In advanced economies, Keynesian economics is the bread and butter of economic forecasting and policy making. Expansions are longer and downturns shallower and shorter, because Keynesian prescriptions work. Of course, theory and practice have been refined. The theory of asymmetric information provides much of the micro-foundations for modern macroeconomics. But some of the simplest and most important precepts, formulated well before these micro-foundations were well established -- such as the fact that temporary income tax cuts are unlikely to be effective, while temporary investment tax credits can be extremely powerful -- are as valid today as ever.
We learn from economic policy failures as well as from successes. When the IMF forced large expenditure cuts in East Asia, output in those countries fell -- just as Keynesian theory predicted.
In early 1998, when I was chief economist of the World Bank, I debated the US Treasury and the IMF concerning Russia. They said that any stimulation of the Russian economy would incite inflation. This was a remarkable admission -- through their transition policies, they had managed, in just a few years, to decrease the productive capacity of the world's number two superpower by more than 40 percent, a devastating outcome greater than that of any war!
The loss went well beyond the cutback in military expenditures, overwhelming the civilian industrial and agricultural sectors. In August 1998, with the ruble's deval-uation, we tested the alternative, Keynesian hypotheses -- production soared and relatively quickly, showing that policies emphasizing excessive austerity had caused unnecessary idleness of human and physical resources, and unnecessary suffering.
Remarkably, the IMF was slow to learn the lesson.
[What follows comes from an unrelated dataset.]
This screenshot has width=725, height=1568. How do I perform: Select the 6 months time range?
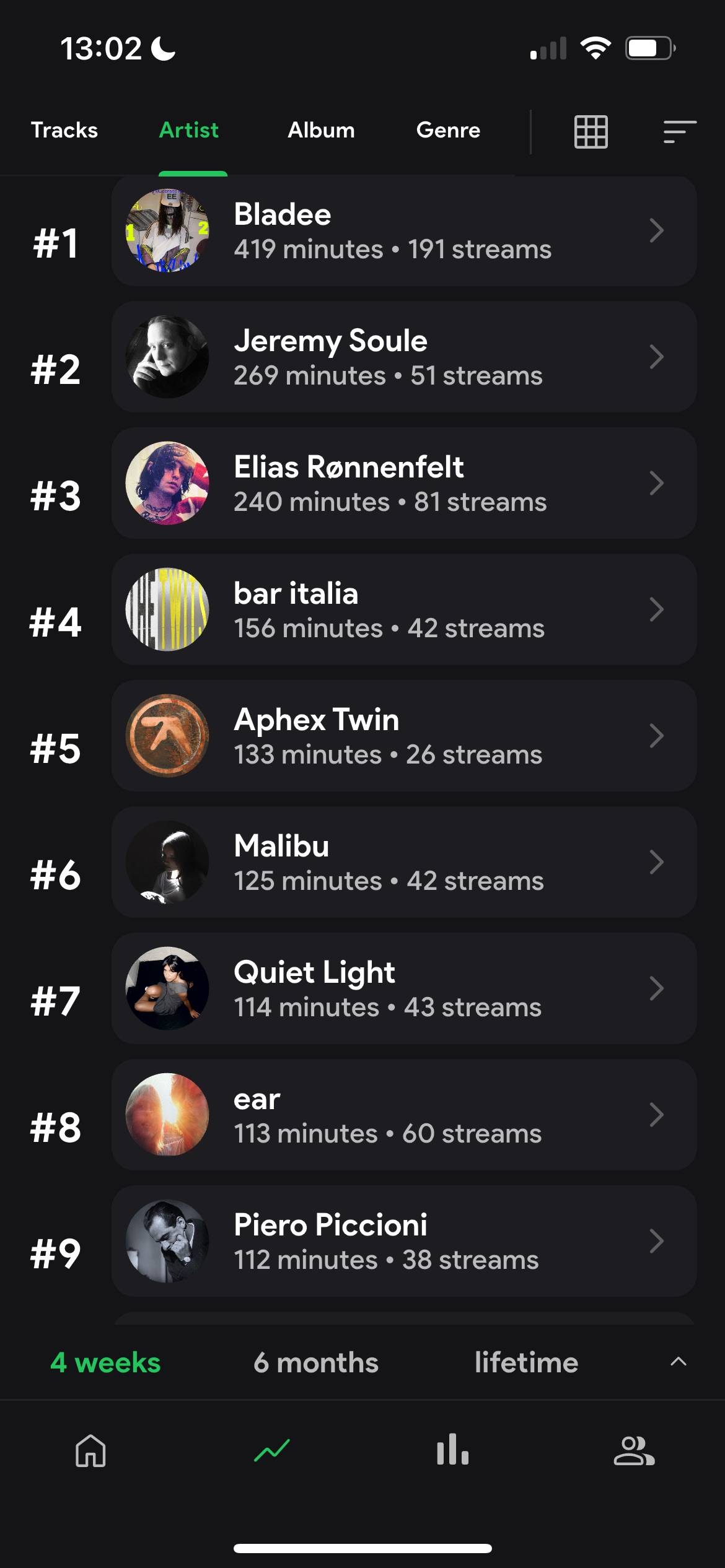coord(315,1362)
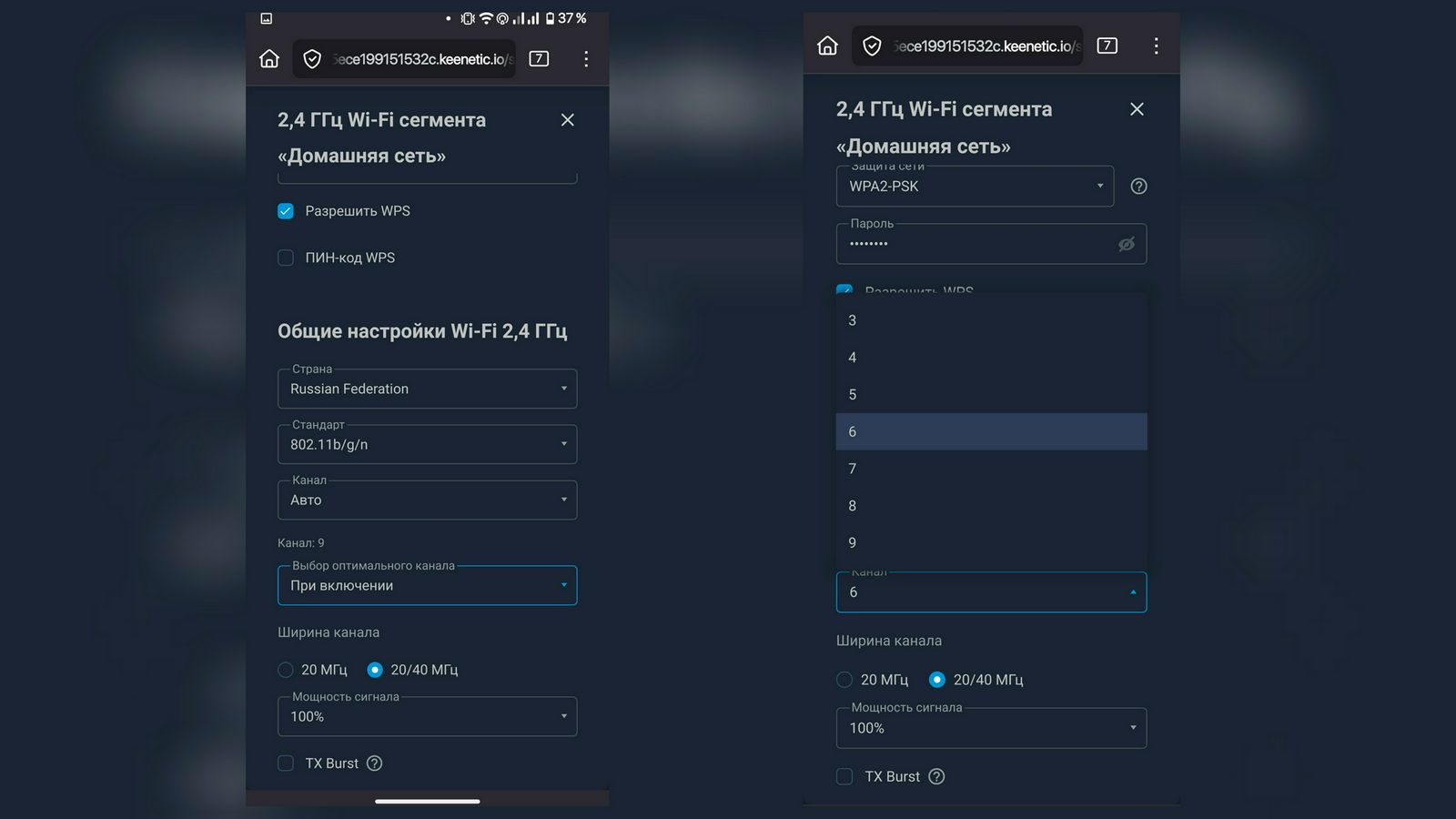This screenshot has height=819, width=1456.
Task: Open the tab counter in the left browser
Action: point(539,59)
While it belatedly recognized its fiscal policy mistake in East Asia, it repeated it in Argentina, forcing expenditure cuts that deepened recession and boosted unemployment -- to the point where things finally fell apart.
Even now, the IMF has not acknowledged the lesson -- it still insists on further cutbacks as a condition for assistance.
The IMF continues to insist on an alternative economic "theory" (though using that term may suggest a higher level of analysis than is merited) -- one which Keynes fought against over 60 years ago. In a nutshell, Keynes struggled against the notion that if only countries would cut their deficits, "confi-dence" would be restored, investment would return, and the economy would again attain full employment. Under "IMF theory," inves-tors, seeing government resolve to eliminate deficits, flock to the country, economic performance recovers, and the policy is vindicated. The government's budget targets are more than met. The temporary "pain" paid handsome rewards.
I know of no country where this scenario has played out successfully, for there are two key problems with this "theory." Confidence is important, but it is only one factor. For example, even if investors in telecoms become utterly confident in the US economy, they are not going to invest in more fiber optics, given today's huge excess capacity. Similarly, Argentina's export industries were unlikely to attract investors, regardless of the fiscal deficit, given the overvalued exchange rate, low export prices, and the many foreign markets that remain closed to Argentine goods.
Even if confidence were the single most important factor, deficits are not the only, or even the most important factor determining investor confidence. A country in recession or depression does not inspire confidence. Contractionary policies only exacerbate recession. Investors in such a situation take a wait-and-see approach.
As they wait, they will not like what they see. After all, the first effect of the expenditure cutbacks is a further decline in income and with it profitability of investment. With the decline in income, tax revenues decline, and, if the country has any kind of social safety net, expenditures increase. The hoped-for improvement in the fiscal position does not materialize. At this point, the IMF castigates the country for failing to fulfill its commitments.
But it is the IMF that should be castigated -- for pushing an economic theory that was rejected long ago.
Between 1999 and 2001, Argentina's central government had done an impressive job of cutting back its expenditures, net of interest, by 10 percent. What would have happened if Argentina's provincial governors had also miraculously been converted to the IMF's niggardly "logic," as demanded? I believe the downturn would have come earlier and more precipitously. Today's unemployment rates of 20 percent or more (with another 10 to 15 percent of hidden joblessness) would have been seen even before last December. Riots and political protests would have broken out earlier, too.
Economics is a difficult subject, because we cannot conduct controlled experiments. There are not two or three Argentina's, one following the experiment that I described above and another adopting the policies that I prefer. But we do have a wealth of experience from which to draw inferences. This wealth of experience all points in one direction -- Keynes's teachings are still very much alive, and Argentina today would be in far better shape if his lessons had been taken to heart.
Joseph Stiglitz, professor of economics at Columbia University, was chairman of the Council of Economic Advisers under former US president Bill Clinton and chief economist and senior vice president of the World Bank.